Start of Dataset entries
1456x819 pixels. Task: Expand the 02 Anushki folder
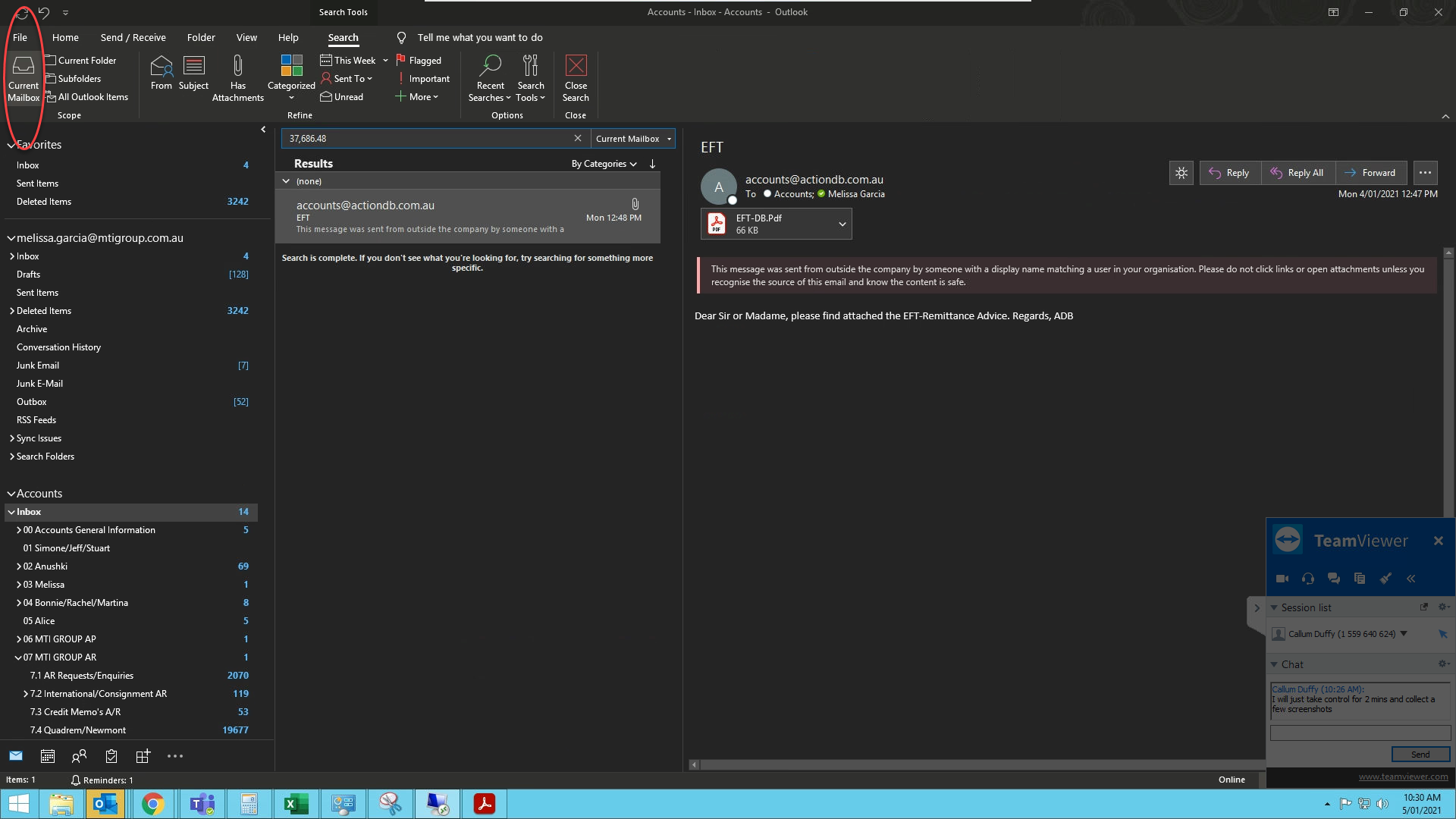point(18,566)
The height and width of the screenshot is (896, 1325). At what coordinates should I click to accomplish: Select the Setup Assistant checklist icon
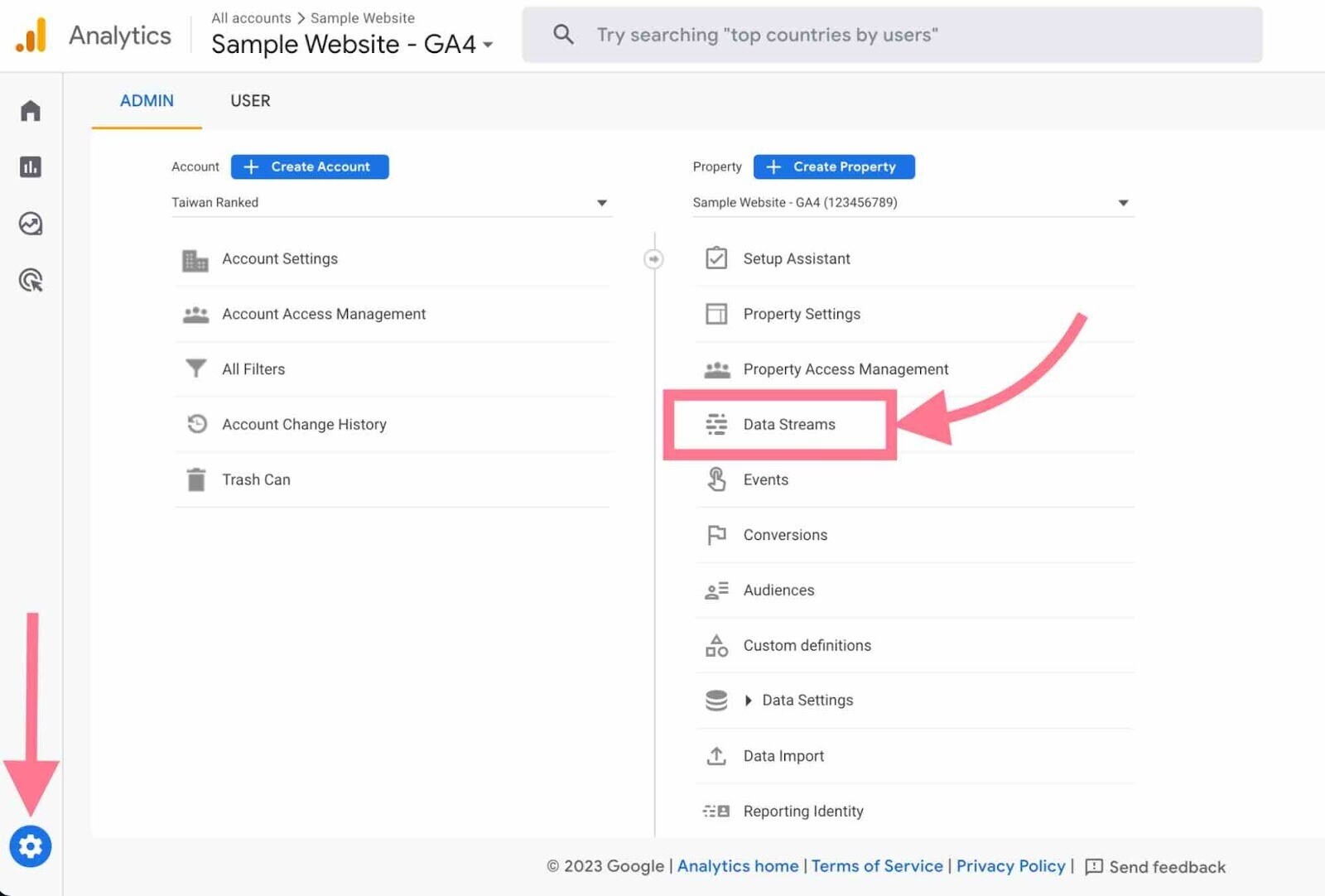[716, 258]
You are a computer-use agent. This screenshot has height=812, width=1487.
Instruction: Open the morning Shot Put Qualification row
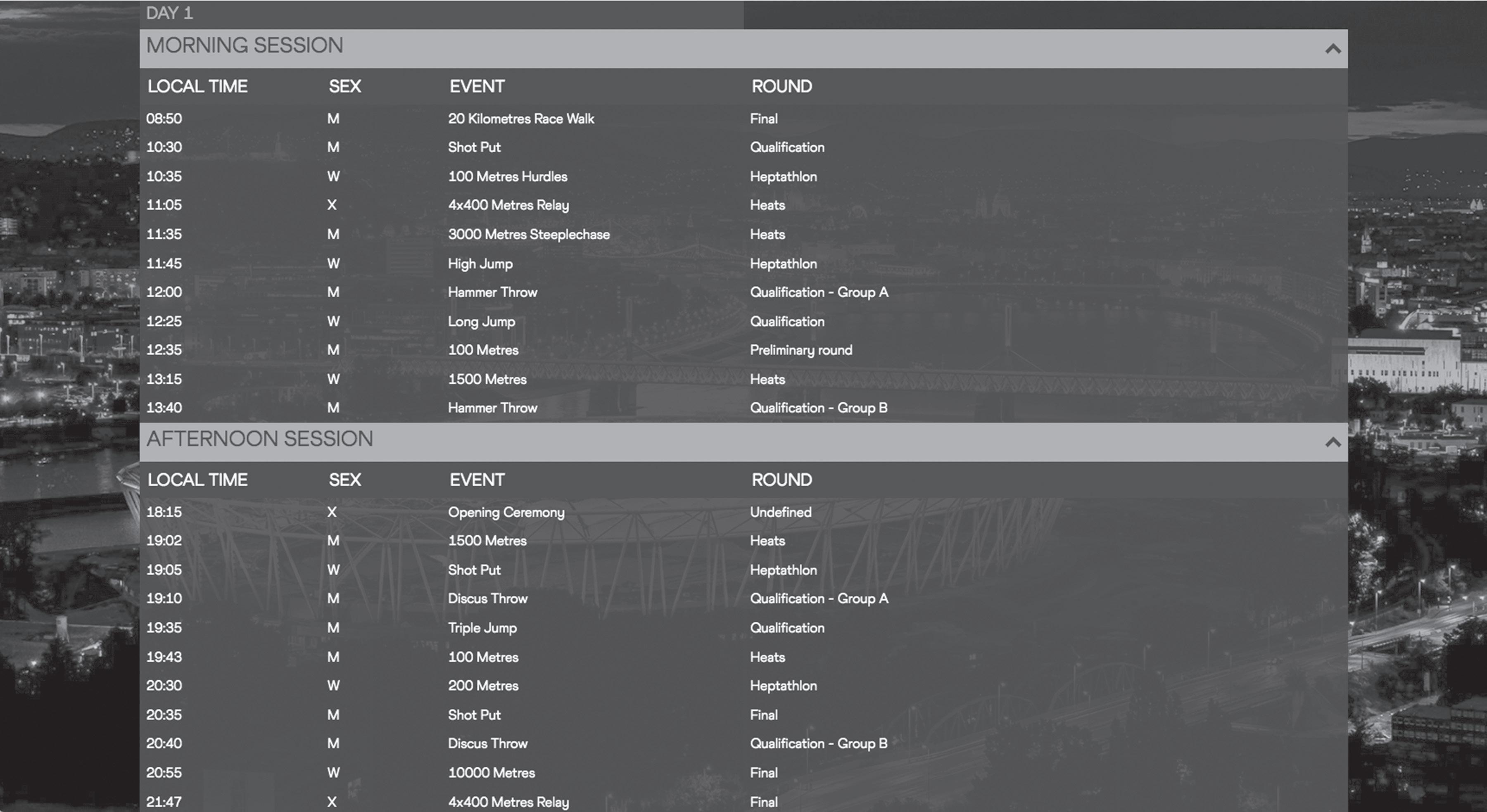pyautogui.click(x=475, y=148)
End of Dataset entries
▶ _Your goal_: Send back the data above word for word, with the pictures left out.

▶ _Solved exercise_:
1456x819 pixels. Task: Expand the 02 Anushki folder
point(18,566)
The height and width of the screenshot is (896, 1325). At what coordinates should I click to accomplish: Select the Setup Assistant checklist icon
[716, 258]
You are a computer-use agent. This screenshot has height=812, width=1487.
Instruction: Open the morning Shot Put Qualification row
pyautogui.click(x=475, y=148)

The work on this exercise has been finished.